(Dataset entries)
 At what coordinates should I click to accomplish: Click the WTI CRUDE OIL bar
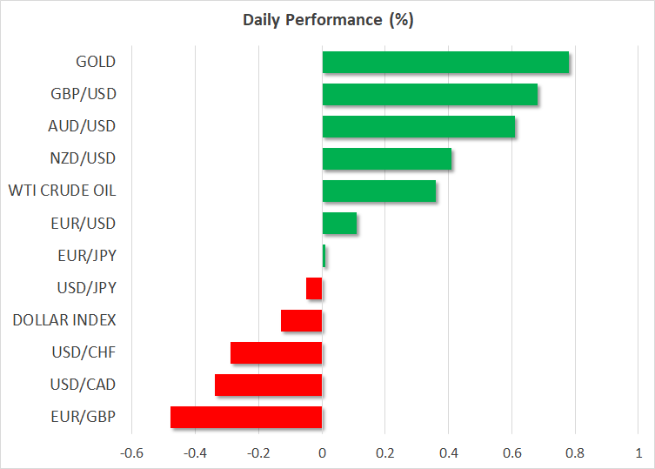(379, 191)
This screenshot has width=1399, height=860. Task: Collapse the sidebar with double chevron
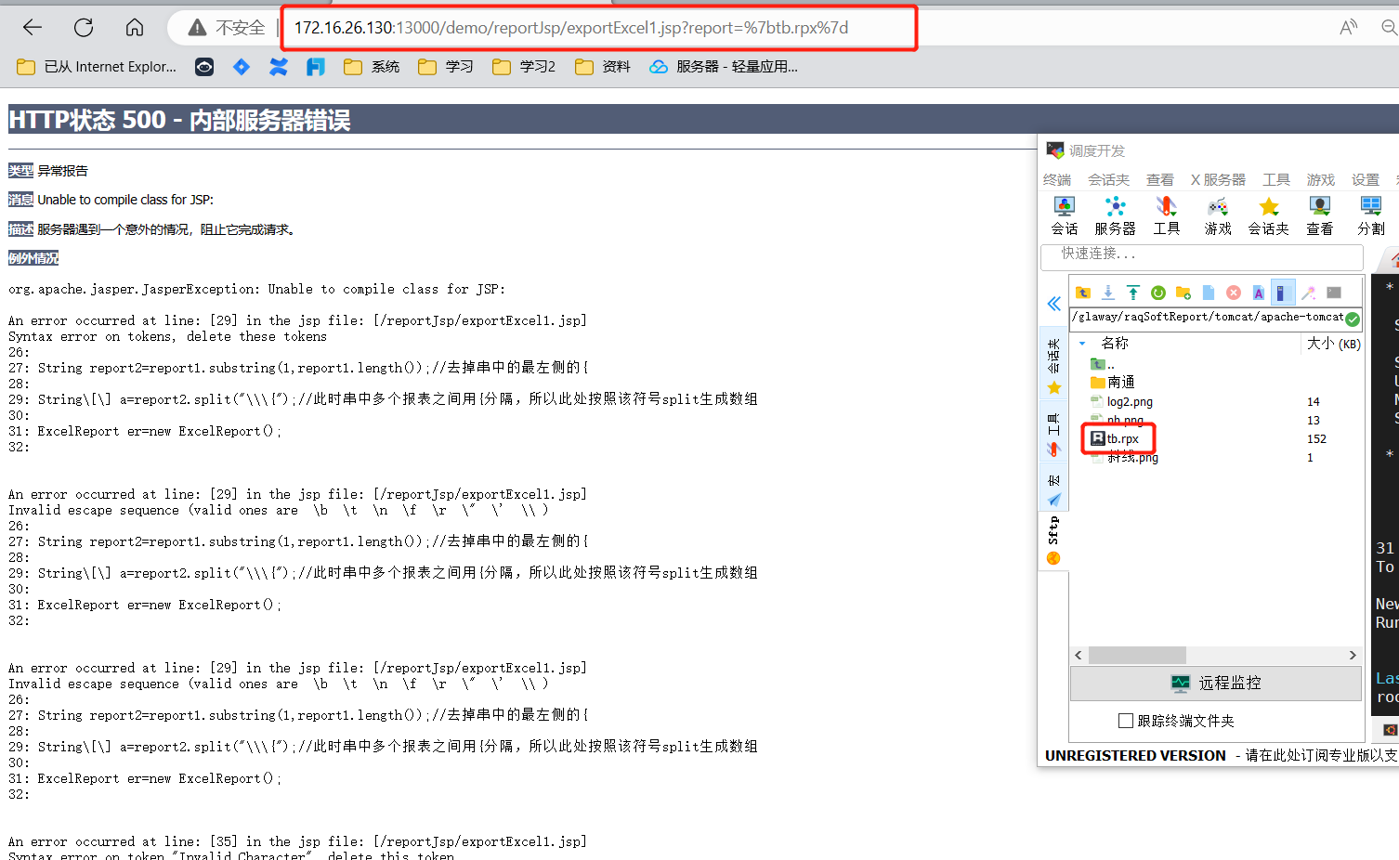point(1053,304)
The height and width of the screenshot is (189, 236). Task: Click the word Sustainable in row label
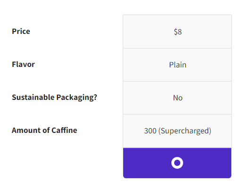click(x=33, y=98)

Goal of the exercise.
Give back the data exactly, with no images.

Task output.
 At what coordinates should I click to accomplish: Click the WTI CRUDE OIL bar
(379, 191)
This screenshot has width=1399, height=860. Task: Collapse the sidebar with double chevron
point(1053,304)
The height and width of the screenshot is (189, 236). Task: Click the word Sustainable in row label
click(x=33, y=98)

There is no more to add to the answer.